Dataset excerpts -
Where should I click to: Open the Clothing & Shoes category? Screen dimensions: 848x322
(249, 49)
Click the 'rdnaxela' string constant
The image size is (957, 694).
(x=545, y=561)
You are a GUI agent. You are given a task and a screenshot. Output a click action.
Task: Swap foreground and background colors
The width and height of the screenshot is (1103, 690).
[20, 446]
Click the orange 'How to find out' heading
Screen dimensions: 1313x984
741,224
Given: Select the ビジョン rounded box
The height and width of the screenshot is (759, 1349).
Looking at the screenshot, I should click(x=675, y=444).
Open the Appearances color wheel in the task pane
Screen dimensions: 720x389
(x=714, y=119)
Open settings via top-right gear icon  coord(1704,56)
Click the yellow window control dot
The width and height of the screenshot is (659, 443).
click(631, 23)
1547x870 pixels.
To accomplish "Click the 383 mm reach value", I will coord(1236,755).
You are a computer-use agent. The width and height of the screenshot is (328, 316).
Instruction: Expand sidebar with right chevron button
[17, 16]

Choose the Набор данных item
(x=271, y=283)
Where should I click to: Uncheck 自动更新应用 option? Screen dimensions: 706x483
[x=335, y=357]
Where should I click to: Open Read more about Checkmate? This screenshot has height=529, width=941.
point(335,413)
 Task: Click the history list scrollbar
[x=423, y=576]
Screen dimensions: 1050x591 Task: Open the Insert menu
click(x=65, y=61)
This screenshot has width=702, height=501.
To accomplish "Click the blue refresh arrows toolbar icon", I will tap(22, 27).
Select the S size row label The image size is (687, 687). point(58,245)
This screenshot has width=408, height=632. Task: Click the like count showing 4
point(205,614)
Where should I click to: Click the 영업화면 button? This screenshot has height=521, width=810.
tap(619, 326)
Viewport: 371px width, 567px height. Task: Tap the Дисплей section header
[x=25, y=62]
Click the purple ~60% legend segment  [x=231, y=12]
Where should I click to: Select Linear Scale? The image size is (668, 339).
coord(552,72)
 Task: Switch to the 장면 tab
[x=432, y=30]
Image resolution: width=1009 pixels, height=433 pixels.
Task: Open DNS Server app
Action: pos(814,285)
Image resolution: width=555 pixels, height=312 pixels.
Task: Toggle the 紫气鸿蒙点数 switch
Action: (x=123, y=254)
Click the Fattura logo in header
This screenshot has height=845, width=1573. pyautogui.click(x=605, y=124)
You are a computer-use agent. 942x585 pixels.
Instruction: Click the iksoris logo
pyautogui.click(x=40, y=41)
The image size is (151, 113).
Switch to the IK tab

WHAT NEEDS TO BE DONE - All the records above need to be printed exactly.

OUTPUT FOR THIS EXERCISE -
Where should I click to: Open the Clothing & Shoes category? Screen dimensions: 848x322
(249, 49)
Click the 'rdnaxela' string constant
The image size is (957, 694).
(x=545, y=561)
You are a GUI agent. You are given a task and a screenshot. Output a click action.
Task: Swap foreground and background colors
The width and height of the screenshot is (1103, 690).
[20, 446]
Click the orange 'How to find out' heading
Screen dimensions: 1313x984
741,224
Given: Select the ビジョン rounded box
The height and width of the screenshot is (759, 1349).
Looking at the screenshot, I should click(x=675, y=444).
Open the Appearances color wheel in the task pane
Screen dimensions: 720x389
(x=714, y=119)
Open settings via top-right gear icon  coord(1704,56)
Click the yellow window control dot
The width and height of the screenshot is (659, 443).
click(631, 23)
1547x870 pixels.
To accomplish "Click the 383 mm reach value", I will coord(1236,755).
You are a computer-use agent. The width and height of the screenshot is (328, 316).
Instruction: Expand sidebar with right chevron button
[17, 16]

Choose the Набор данных item
(x=271, y=283)
Where should I click to: Uncheck 自动更新应用 option? Screen dimensions: 706x483
[x=335, y=357]
Where should I click to: Open Read more about Checkmate? This screenshot has height=529, width=941.
point(335,413)
 Task: Click the history list scrollbar
[x=423, y=576]
Screen dimensions: 1050x591 Task: Open the Insert menu
click(x=65, y=61)
This screenshot has width=702, height=501.
To accomplish "Click the blue refresh arrows toolbar icon", I will tap(22, 27).
Select the S size row label The image size is (687, 687). point(58,245)
This screenshot has width=408, height=632. Task: Click the like count showing 4
point(205,614)
Where should I click to: Click the 영업화면 button? This screenshot has height=521, width=810.
tap(619, 326)
Viewport: 371px width, 567px height. Task: Tap the Дисплей section header
[x=25, y=62]
Click the purple ~60% legend segment  [x=231, y=12]
Where should I click to: Select Linear Scale? The image size is (668, 339).
coord(552,72)
 Task: Switch to the 장면 tab
[x=432, y=30]
Image resolution: width=1009 pixels, height=433 pixels.
Task: Open DNS Server app
Action: pos(814,285)
Image resolution: width=555 pixels, height=312 pixels.
Task: Toggle the 紫气鸿蒙点数 switch
Action: (x=123, y=254)
Click the Fattura logo in header
This screenshot has height=845, width=1573. pyautogui.click(x=605, y=124)
You are a computer-use agent. 942x585 pixels.
Instruction: Click the iksoris logo
pyautogui.click(x=40, y=41)
The image size is (151, 113).
Switch to the IK tab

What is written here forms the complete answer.